[START SUPPLIED RECORDS]

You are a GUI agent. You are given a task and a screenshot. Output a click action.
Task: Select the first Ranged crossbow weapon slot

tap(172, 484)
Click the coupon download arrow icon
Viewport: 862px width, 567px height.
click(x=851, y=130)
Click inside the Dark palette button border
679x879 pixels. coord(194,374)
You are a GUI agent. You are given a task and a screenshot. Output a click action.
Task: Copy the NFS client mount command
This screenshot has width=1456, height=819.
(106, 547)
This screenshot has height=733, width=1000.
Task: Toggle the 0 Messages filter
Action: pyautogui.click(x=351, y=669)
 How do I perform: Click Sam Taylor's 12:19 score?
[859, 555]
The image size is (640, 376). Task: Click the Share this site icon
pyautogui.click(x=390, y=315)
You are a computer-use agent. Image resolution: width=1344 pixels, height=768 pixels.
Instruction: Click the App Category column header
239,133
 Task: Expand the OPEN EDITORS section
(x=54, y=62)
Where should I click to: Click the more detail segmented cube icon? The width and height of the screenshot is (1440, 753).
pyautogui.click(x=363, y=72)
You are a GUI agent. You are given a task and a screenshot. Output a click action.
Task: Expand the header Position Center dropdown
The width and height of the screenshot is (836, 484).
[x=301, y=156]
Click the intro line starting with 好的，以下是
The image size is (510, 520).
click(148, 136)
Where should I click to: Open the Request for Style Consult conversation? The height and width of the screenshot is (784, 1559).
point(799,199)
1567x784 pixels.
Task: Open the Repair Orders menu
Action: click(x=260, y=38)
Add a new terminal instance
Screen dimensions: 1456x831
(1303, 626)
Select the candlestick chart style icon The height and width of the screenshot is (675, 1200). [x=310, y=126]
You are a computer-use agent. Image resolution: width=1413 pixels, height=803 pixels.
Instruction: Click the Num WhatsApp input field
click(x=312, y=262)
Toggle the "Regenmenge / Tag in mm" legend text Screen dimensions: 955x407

[END SUPPLIED RECORDS]

## GIVEN TASK
Copy out all the entries above, swapping "terminal" for "console" and keeping everything else the same.

## FULL SOLUTION
You are a GUI agent. You are given a task and a screenshot. Output a click action.
Task: Select the first Ranged crossbow weapon slot

tap(172, 484)
Click the coupon download arrow icon
Viewport: 862px width, 567px height.
click(x=851, y=130)
Click inside the Dark palette button border
679x879 pixels. coord(194,374)
You are a GUI agent. You are given a task and a screenshot. Output a click action.
Task: Copy the NFS client mount command
This screenshot has width=1456, height=819.
(106, 547)
This screenshot has height=733, width=1000.
Task: Toggle the 0 Messages filter
Action: pyautogui.click(x=351, y=669)
 How do I perform: Click Sam Taylor's 12:19 score?
[859, 555]
The image size is (640, 376). Task: Click the Share this site icon
pyautogui.click(x=390, y=315)
You are a computer-use agent. Image resolution: width=1344 pixels, height=768 pixels.
Instruction: Click the App Category column header
239,133
 Task: Expand the OPEN EDITORS section
(x=54, y=62)
Where should I click to: Click the more detail segmented cube icon? The width and height of the screenshot is (1440, 753).
pyautogui.click(x=363, y=72)
You are a GUI agent. You are given a task and a screenshot. Output a click action.
Task: Expand the header Position Center dropdown
The width and height of the screenshot is (836, 484).
[x=301, y=156]
Click the intro line starting with 好的，以下是
The image size is (510, 520).
click(148, 136)
Where should I click to: Open the Request for Style Consult conversation? The height and width of the screenshot is (784, 1559).
point(799,199)
1567x784 pixels.
Task: Open the Repair Orders menu
Action: click(x=260, y=38)
Add a new console instance
Screen dimensions: 1456x831
(1303, 626)
Select the candlestick chart style icon The height and width of the screenshot is (675, 1200). [x=310, y=126]
You are a computer-use agent. Image resolution: width=1413 pixels, height=803 pixels.
Instruction: Click the Num WhatsApp input field
click(x=312, y=262)
Toggle the "Regenmenge / Tag in mm" legend text Screen dimensions: 955x407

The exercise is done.